Lärmschutzwände und Lärmschutzwälle werden genutzt, um Lärm, der von einer linienförmigen oder flächigen Schallquelle ausgeht (z. B. Straßen, Schienenwege, Fabrikanlagen) zu dämmen, so dass an einem zu schützenden Immissionsort (z. B. Wohnbebauung, Krankenhäuser) der Lärm so weit abgeschwächt wird, dass die gesetzlichen Grenzwerte eingehalten werden. Diese können durch Maßnahmen des passiven Lärmschutzes (z. B. Schallschutzfenster) ergänzt werden.

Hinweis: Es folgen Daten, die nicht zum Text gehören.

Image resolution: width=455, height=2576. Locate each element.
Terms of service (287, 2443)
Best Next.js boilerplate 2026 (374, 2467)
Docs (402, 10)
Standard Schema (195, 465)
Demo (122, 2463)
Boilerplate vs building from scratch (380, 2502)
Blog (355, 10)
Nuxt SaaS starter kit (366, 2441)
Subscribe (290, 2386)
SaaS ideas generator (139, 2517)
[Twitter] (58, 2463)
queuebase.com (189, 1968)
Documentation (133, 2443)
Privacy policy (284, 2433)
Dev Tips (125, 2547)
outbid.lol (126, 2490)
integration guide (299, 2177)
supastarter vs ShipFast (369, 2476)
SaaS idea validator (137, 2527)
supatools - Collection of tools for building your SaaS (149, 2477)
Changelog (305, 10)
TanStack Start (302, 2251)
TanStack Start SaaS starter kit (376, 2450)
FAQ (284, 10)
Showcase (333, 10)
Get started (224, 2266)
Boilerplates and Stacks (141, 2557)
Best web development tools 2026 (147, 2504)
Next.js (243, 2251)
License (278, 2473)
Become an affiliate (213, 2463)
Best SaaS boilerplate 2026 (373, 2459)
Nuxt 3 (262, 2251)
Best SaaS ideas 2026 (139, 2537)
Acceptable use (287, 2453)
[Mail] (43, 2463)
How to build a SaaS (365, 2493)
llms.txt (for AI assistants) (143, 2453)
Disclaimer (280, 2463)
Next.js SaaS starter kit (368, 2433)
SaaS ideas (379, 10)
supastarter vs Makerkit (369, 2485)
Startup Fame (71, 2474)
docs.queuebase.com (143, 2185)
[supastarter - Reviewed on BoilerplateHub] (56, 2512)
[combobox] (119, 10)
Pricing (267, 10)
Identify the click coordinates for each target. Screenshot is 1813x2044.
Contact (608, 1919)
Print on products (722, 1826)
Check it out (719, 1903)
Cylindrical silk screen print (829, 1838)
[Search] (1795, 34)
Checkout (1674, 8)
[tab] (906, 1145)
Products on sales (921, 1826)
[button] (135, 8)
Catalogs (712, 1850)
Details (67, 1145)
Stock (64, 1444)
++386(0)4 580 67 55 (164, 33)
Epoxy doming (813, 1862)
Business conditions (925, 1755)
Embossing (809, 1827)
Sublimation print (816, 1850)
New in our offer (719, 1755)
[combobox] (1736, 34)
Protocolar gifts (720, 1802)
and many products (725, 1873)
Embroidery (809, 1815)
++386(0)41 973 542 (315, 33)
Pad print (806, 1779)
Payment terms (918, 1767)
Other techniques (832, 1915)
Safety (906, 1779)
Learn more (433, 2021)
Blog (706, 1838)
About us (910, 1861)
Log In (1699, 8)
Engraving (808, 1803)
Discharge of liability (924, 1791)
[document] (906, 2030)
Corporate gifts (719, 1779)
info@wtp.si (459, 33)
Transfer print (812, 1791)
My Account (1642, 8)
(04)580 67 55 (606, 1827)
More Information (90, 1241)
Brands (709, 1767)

Geschichte[Bearbeiten | Quelltext bearbeiten]

Die ersten Lärmschutzwände wurden Mitte des 20. Jahrhunderts in den USA wegen des aufkommenden Kraftverkehrs gebaut. In den späten 1960er Jahren wurde begonnen, akustische Phänomene in Zusammenhang mit Schallschutzwänden mittels mathematischer Methoden zu beschreiben und so deren Effektivität zu ermitteln. Dies ermöglichte die bessere Planung neuer Projekte.

Der Noise Pollution and Abatement Act von 1972 gilt als ein wichtiger Schritt der USA bei der Bekämpfung von Lärm.

Um die Bevölkerung vor Lärmemissionen zu schützen, sind aufgrund des Bundes-Immissionsschutzgesetzes bei Überschreitung gesetzlicher Richtwerte Lärmschutzmaßnahmen erforderlich, wenn die Schallquelle zu stark ist. Betroffene Anwohner können bei ihrer Gemeinde entsprechende Gutachten oder Geräuschemissionsprognosen einfordern.

Häufig werden Lärmschutzwände an Bahnstrecken installiert. Zum Schallschutz an Bahnstrecken sind Niedrigschallschutzwände eine neuere Innovation. Aufgrund ihrer Wirkweise sind niedrige, weniger als 50 cm hohe Wände, die direkt neben den Gleisen montiert sind, ähnlich effektiv wie hohe, weiter entfernte, traditionelle Wände. Der Großteil des Schienenverkehrslärms wird vom Lauf der Radsätze im Gleis verursacht (Vibrationen, Bogenquietschen etc.).[1]

Wirkungsweise[Bearbeiten | Quelltext bearbeiten]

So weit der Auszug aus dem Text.